The endnotes are not completely vital to understanding this book, but they do illuminate the kinds of (& how much) research Lepore did. The amount of research that went into just reconstructing Marston's Harvard University career is amazing. & I'm kind of blown away that the Harvard University Archives contain students' class notes going back at to least 1911! The list of abbreviated names at the beginning of the notes is really helpful for keeping the various dramatis personae straight.
She has a crazy backstory that you would think was made up if it wasn't true. I think it could have been a little tighter to make it a better read. But seeing the mountain of research material that Lepore was able to gather I don't blame her for highlighting all of the little twists, secrets and coincidences that she discovered along the way.
informative
This story was generally interesting but too long and repetitive. I didn’t care too much for the writing style and the structure of the book.
While I found this book interesting as an elucidation of a little-to-unknown piece of history, I didn't care for the writer's style of short, choppy sentences. The book also suffered from a lack of much of a plot after the initial reveal of its backstory. Even though fully a fourth of its 400 pages are dedicated to indices, notes, and acknowledgements, the actual "meat" of the book is repetitive and still overly long.

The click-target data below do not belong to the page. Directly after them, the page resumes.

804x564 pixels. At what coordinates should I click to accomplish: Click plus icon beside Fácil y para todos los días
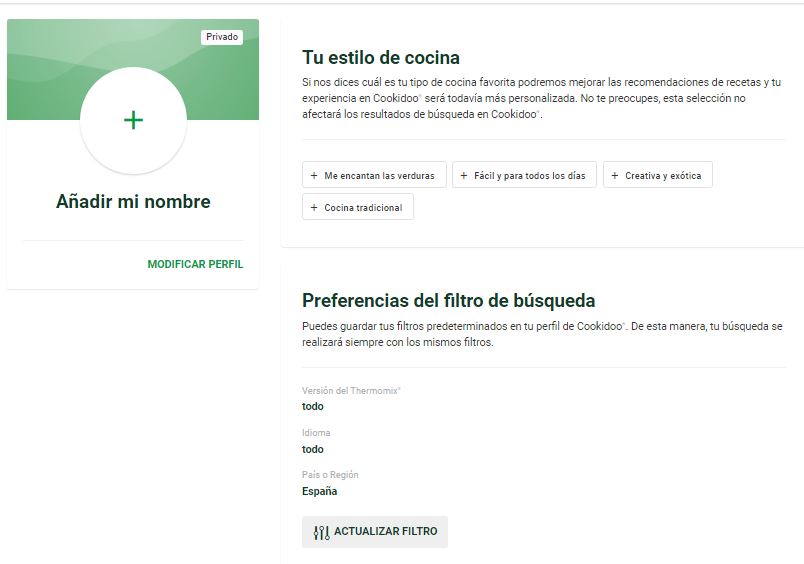464,176
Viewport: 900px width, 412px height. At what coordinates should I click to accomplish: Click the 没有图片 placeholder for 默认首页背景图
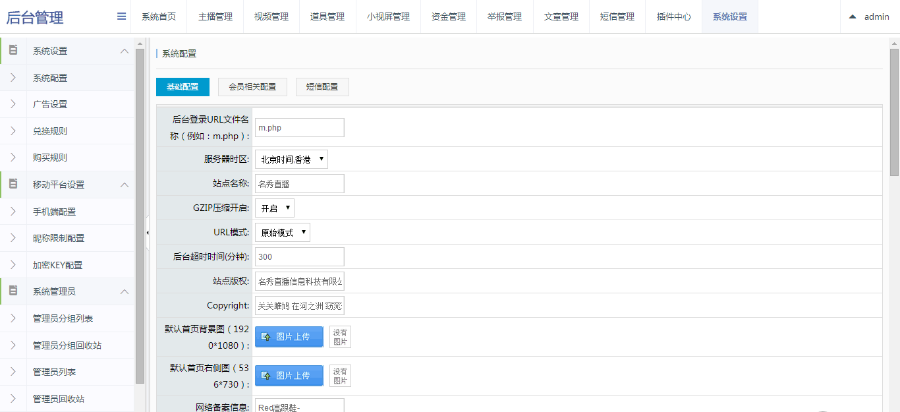[340, 337]
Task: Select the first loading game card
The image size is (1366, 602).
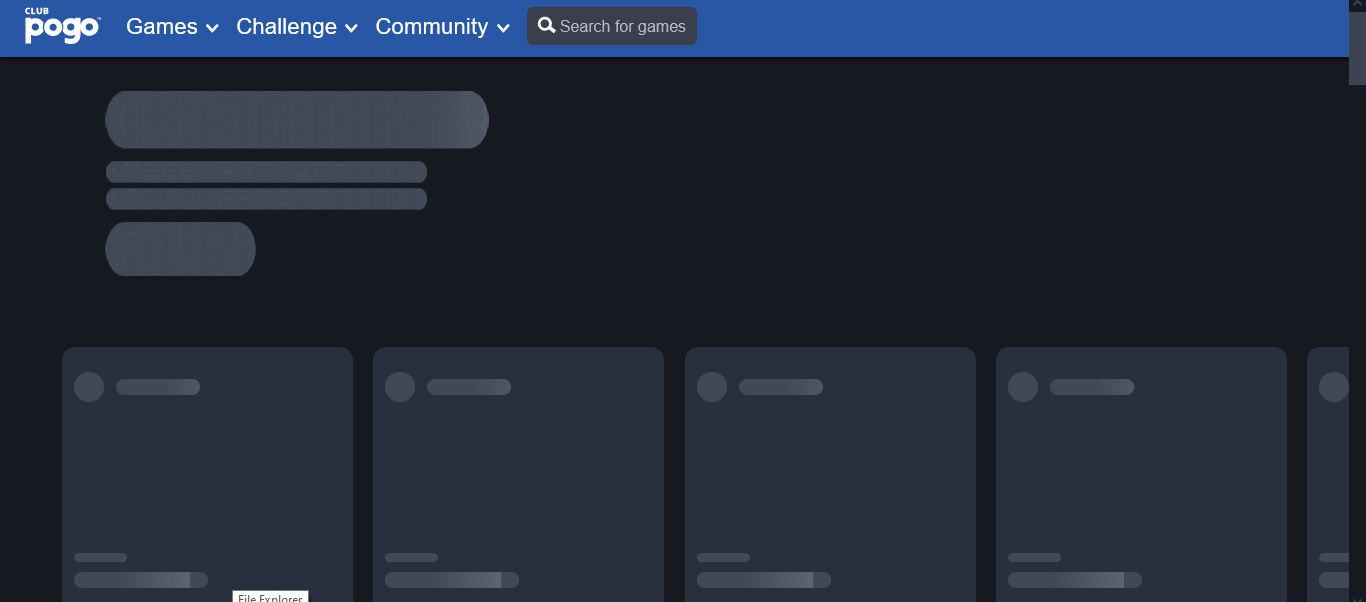Action: pyautogui.click(x=207, y=470)
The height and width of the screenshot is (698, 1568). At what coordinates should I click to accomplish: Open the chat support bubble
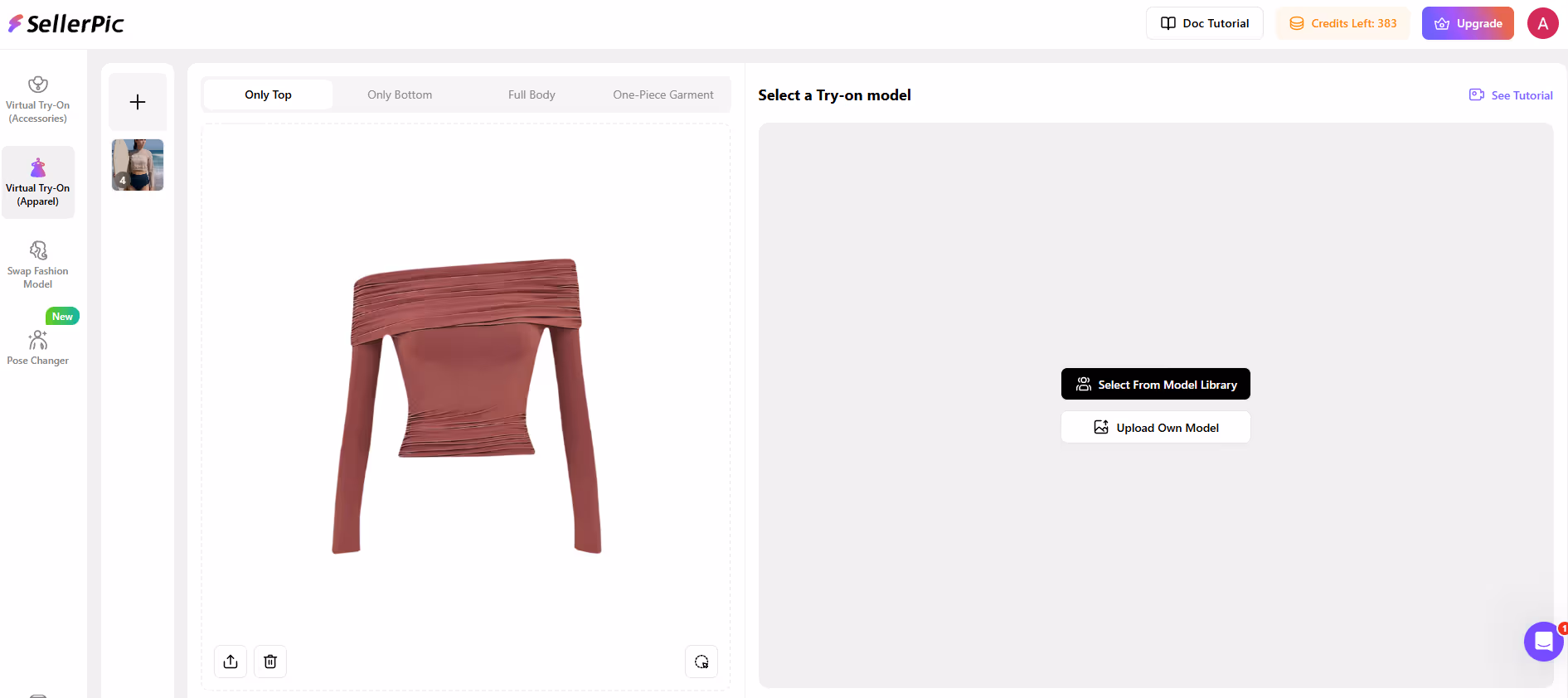1543,641

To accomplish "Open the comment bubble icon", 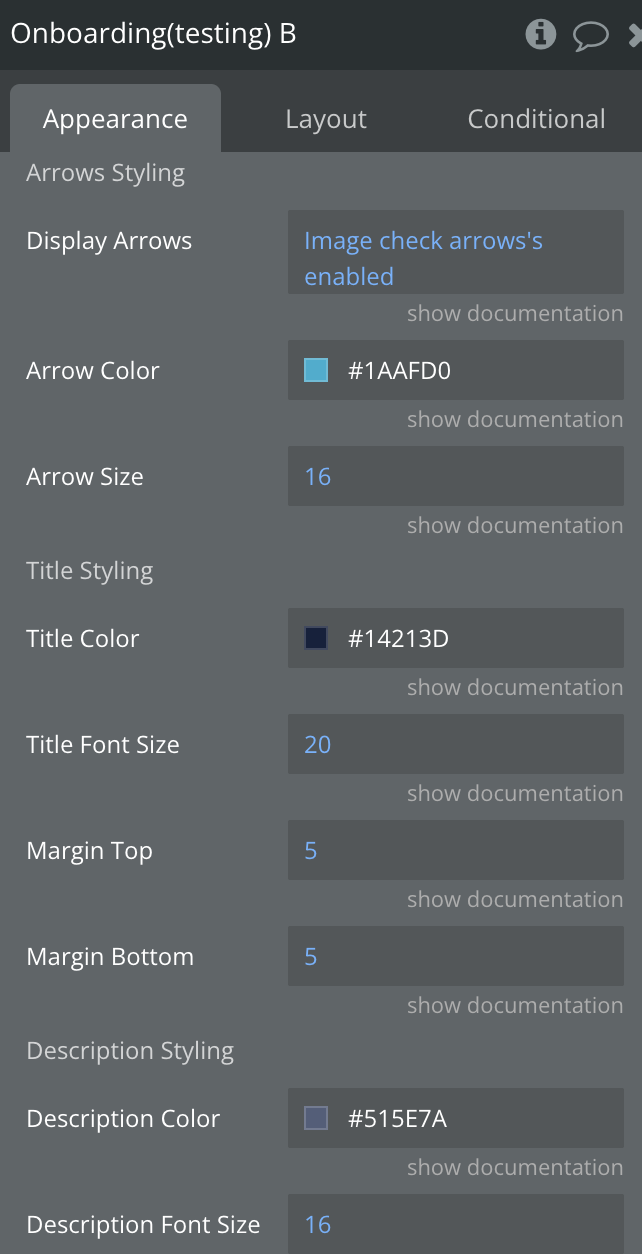I will point(590,36).
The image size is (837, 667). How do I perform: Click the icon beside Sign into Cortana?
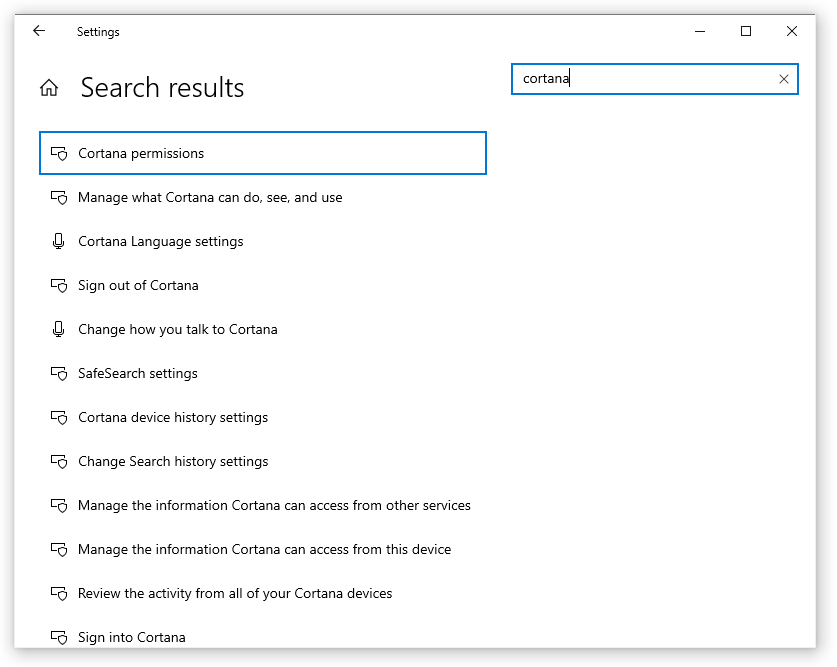coord(59,638)
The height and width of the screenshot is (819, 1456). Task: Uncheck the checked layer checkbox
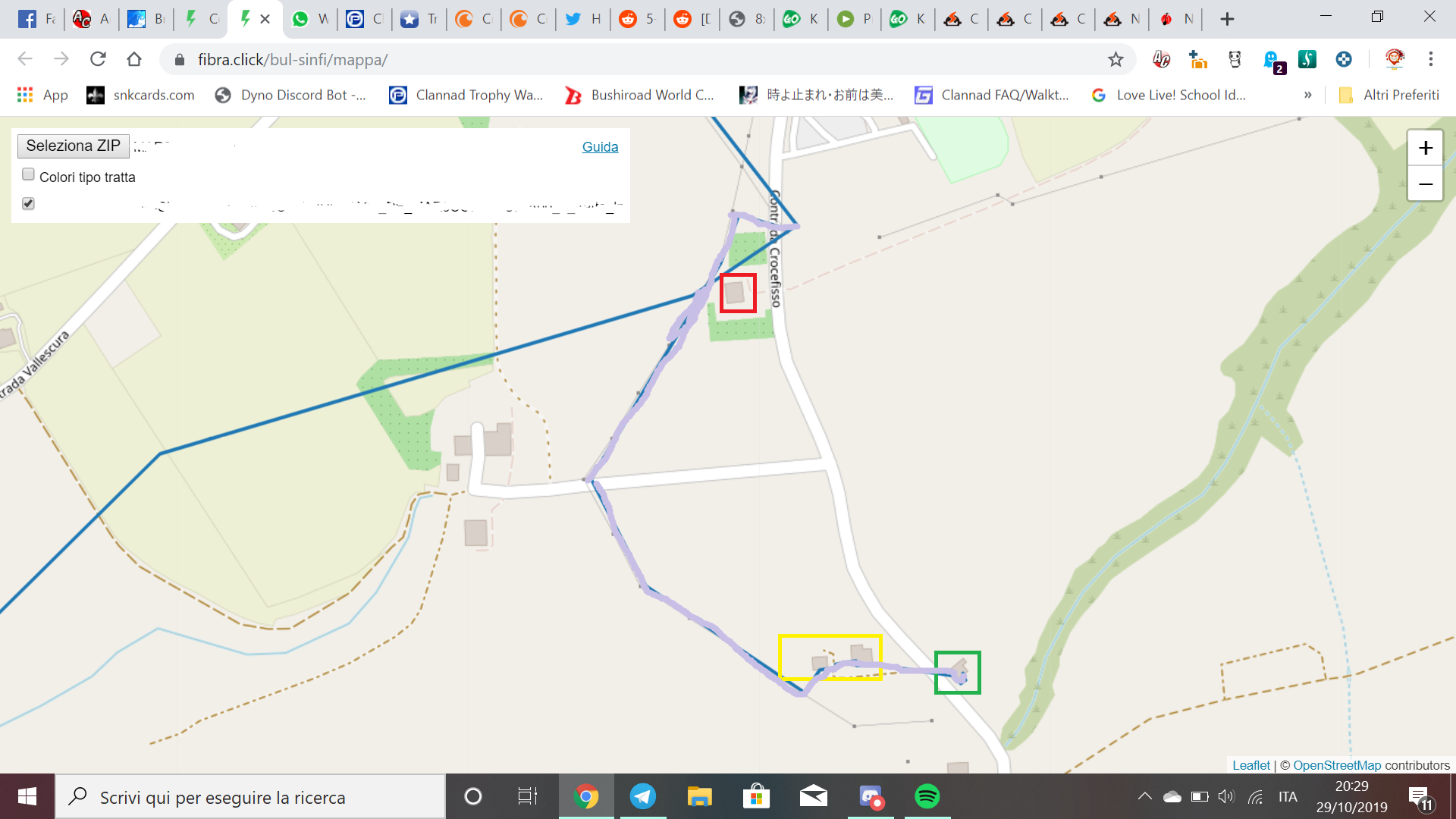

Somewhere between two and three stars - three because I did make it all the way through eventually. Parts of this book are a fascinating look at the comics industry, the suffrage movement/early days of 20th century feminism, and psychology practice. But a lot is kind of a slog - while the Marston family is fascinating in some ways - I felt like a little too much time was spent on the "shock and awe" of their subversive family set-up and it never really connected back to the other themes. So it's an "okay" book that's occasionally fascinating.
There's really nothing I didn't like about this book. It's an incredibly well researched examination of how the women's suffrage and birth control movements of the early 1900s, the study of sexuality and psychology, and the invention of the lie detector test influenced William Moulton Marston's creation of Wonder Woman. As a disclaimer, the book focuses heavily on the Marston's relationships with Elizabeth Holloway and Olive Byrne, and his failed academic and professional endeavors, and how these events shaped the creation of Wonder Woman, and doesn't necessarily go in depth into the evolution of Wonder Woman over the years. However, this earlier background is essential in understanding how embedded Wonder Woman was, and continues to be, rooted in feminism and the women's rights movement.